So, I used this exception on the SaveChanges()

catch (DbUpdateConcurrencyException ex) { foreach (var entry in ex.Entries) { if (entry.Entity is vwActivity_Sync) { var proposedValues = entry.CurrentValues; var databaseValues = entry.GetDatabaseValues();

What I discovered is that the databaseValues was null which if what I read was correct, is because it did not find the entity in the database, even though I used an EF query to retrieve the entity to start with, but based on a different, non-key field, which also happened to be a GUID and the query worked, without the queried column being set to COLLATE NOCASE.

So, based on the suggestion above I changed the key field GUID column to be COLLATE NOCASE and the exception was no longer thrown, and the update occurred as expected.

I am not 100% sure why this was a problem in my case, but I am glad I ran across this issue and the COLLATE NOCASE resolved my issue.

@ajcvickers or @bricelam, I gather from the entry above that this issue was not addressed in EF 5.0 but is slated to be looked at for 6.0? Have you decided what will be done yet?

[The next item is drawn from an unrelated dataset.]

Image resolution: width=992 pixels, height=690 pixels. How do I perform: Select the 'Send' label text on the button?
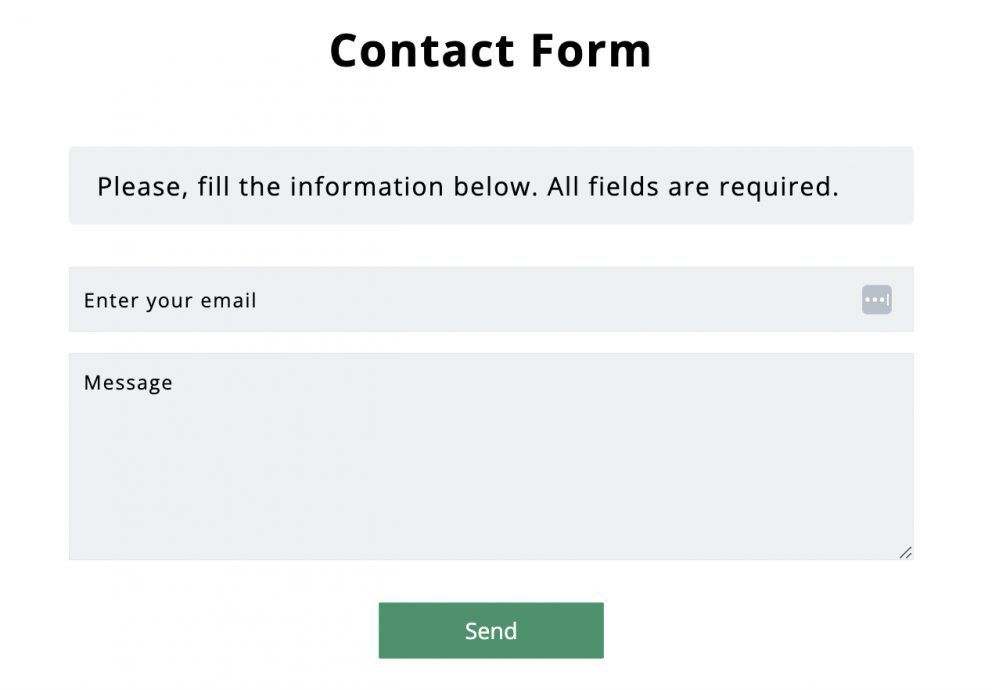pos(491,631)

In the meantime, should any key GUID field and/or GUID we may query on be configured as COLLATE NOCASE? Wondering what best / required practice is here before we start changing things.

wjvii avatar Nov 09 '20 01:11 wjvii

@wjvii Were you hitting this breaking change in 3.1? Or did your database actually have lower-case Guid values? If so, do you know how they were inserted?

bricelam avatar Nov 09 '20 21:11 bricelam

To mitigate future breaking changes in this area, I'd recommend converting all the database values to lowercase and using a value converter.

UPDATE MyTable
SET GuidColumn = lower(GuidColumn);
modelBuilder
    .Entity<MyEntity>()
    .Property(e => e.GuidProperty)
    .HasConversion(
        g => g.ToString(),
        s => new Guid(s));

bricelam avatar Nov 09 '20 22:11 bricelam

@bricelam Using the DB Browser for SQLite it shows all the GUID values in the database as upper case. We did change all the values from BLOB to TEXT but in my case, this is a new database (no data before I started testing with it) and EF was inserting the values into the TEXT columns.

wjvii avatar Nov 09 '20 22:11 wjvii

Interesting, COLLATE NOCASE shouldn't be required for that.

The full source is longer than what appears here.